Exercise goal
Please use the harvest share list below to explain why some crops are run under cold well water and why they still need washing afterward. Answer in one to three sentences.

This list is prepared before we harvest your share. Some guesswork is involved! We do our best to predict which crops will be ready to harvest, but sometimes crops are on the list that are not in the share, and sometimes crops will be in the share even though they’re not on the list. Remember food safety in your kitchen when preparing, always wash your hands before working with your produce and always wash your produce before eating.

Black Seeded Simpson Lettuce – The last crop of lettuce is coming in. It should love this cold weather. Some of the crops are ran under cold well water to take the field heat off of them so they last longer in your refrigerators. They are not washed – just cooled. So remember to wash your vegetables before eating. A new crop should be in next week.

Red Salad Bowl Lettuce – New crop – Beautiful color.

Spinach – New crop – Mix together with the above lettuces for a beautiful colored salad.

Green and Purple Beans – Check out this recipe, and how green beans are raised in other areas of the U.S. on America’s Heartland. A few of you have some purple beans mixed in with the green beans.

Purple Vienna Kohlrabi – Try these ideas from Martha Stewart.

Detroit Dark Red Beets Some of our shareholders enjoy eating them raw in their salads.

Green Bell Peppers – Learn how to make stuffed peppers here.

Banana Pepper I have been cutting up and freezing the peppers with the intent to use them for recipes throughout the season.

Cherry Stuffer Hybrid sweet peppers – These are the small, round red peppers.

Onion – Wondering what to do with all of your onions? I cut mine up using my Pampered Chef chopper, place in Ziploc bags and place in the freezer. That way, my onions are always handy for recipes throughout the year.

Collected data
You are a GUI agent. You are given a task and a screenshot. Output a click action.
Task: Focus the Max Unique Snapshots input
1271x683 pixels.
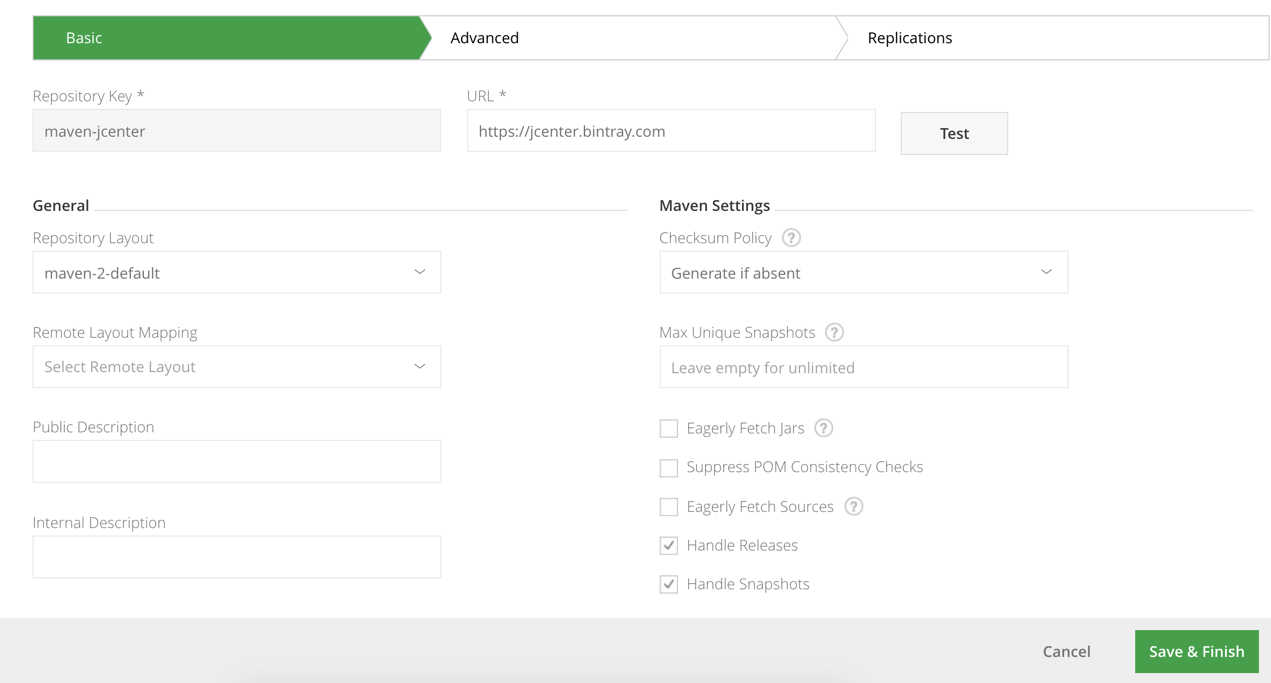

Solution
Some crops are run under cold well water to take the field heat off them so they last longer in the refrigerator. The water only cools them and doesn't wash them, so the vegetables still need to be washed before eating.